As presiding Judge Omar Noose (that’s Grisham being none-too-subtle), Neil Thompson evinces an almost carefree sense of humor — not quite glib, but nonetheless a guy who’s seen it all and has somehow retained his good humor and is doing his damndest to be fair. If this is a rigged justice system, it’s not because him.

Anica Petrovic is terrific as the in-from-Boston/studying in Mississippi legal intern and civil rights advocate who gloms onto and grounds the flailing local defense attorney with matters of law that he hasn’t had the time to research.
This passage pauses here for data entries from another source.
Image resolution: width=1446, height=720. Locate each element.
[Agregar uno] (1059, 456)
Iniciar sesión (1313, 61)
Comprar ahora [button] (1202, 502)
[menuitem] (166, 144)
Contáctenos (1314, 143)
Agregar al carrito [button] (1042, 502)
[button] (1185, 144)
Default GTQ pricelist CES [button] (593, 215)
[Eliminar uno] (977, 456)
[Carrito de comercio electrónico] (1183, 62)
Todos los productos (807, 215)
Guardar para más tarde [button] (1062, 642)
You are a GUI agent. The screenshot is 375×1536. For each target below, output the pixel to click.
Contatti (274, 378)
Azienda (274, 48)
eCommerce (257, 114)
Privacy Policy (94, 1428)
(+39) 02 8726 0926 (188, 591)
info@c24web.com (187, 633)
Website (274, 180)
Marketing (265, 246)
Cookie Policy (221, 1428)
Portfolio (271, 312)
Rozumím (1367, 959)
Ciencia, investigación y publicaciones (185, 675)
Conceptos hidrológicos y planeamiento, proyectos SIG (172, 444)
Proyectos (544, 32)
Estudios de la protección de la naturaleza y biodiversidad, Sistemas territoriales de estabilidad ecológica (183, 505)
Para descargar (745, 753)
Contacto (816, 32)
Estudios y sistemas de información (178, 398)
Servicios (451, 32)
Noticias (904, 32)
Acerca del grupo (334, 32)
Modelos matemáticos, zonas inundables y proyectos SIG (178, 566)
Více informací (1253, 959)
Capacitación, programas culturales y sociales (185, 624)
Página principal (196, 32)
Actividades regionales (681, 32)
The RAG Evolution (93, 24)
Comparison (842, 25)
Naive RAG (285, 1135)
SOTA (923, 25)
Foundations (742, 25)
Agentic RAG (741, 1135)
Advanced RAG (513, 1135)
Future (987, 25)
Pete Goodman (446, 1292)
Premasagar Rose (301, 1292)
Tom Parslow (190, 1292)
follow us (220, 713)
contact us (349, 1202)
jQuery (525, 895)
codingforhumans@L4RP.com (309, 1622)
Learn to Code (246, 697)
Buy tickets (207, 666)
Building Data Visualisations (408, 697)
Her only challenge to his principles is to his marriage vows, but that’s another story.

Rosney Mauger, as the first and only Black sheriff in Ford County, where the action unfolds, effortlessly straddles the divide between what would be his job security and his empathy for yet another in a stream of Black defendants.

As expert witnesses, Patrick Anthony displays just the right degree of indignation when defending his legally damning policy of pronouncing every defendant “sane” in court, as needed by the state prosecution, when he himself works for that same state – before having the defendants locked up in the state mental asylum that he manages. As his opponent, Steve Rozic cuts a sympathetic figure, both honorable and humiliated, as an expert wrongly accused, in court, of sexual deviance

The cumulative effect of this production of Holmes’s tight adaptation is a fully engaging and richly constructed community of players; like last season’s Our Town, it’s smart enough to defy the cliches that so many detractors claim are its downfall. It mostly (but not entirely) avoids eviscerating the Deep South, which is home to people, like people everywhere else, who are both good and evil; but that region is also home to a shop of horrors that never quite seems to go out of business selling KKK hoods and flammable crosses. We have such shops, too, selling different products. Let’s not kid ourselves.

The book was likely a best seller because it settles onto a view of humanity that’s at least somewhat redemptive. Of that, I’m not persuaded, though it sure feels good to imagine.

The Group Rep. The Lonny Chapman Theatre, 10900 Burbank Blvd., North Hollywood; Fri.-Sat., 8 pm, Sun., 2 pm; thru June 28. www.theGROUPrep.com. Running time: two hours and 35 minutes including one intermission.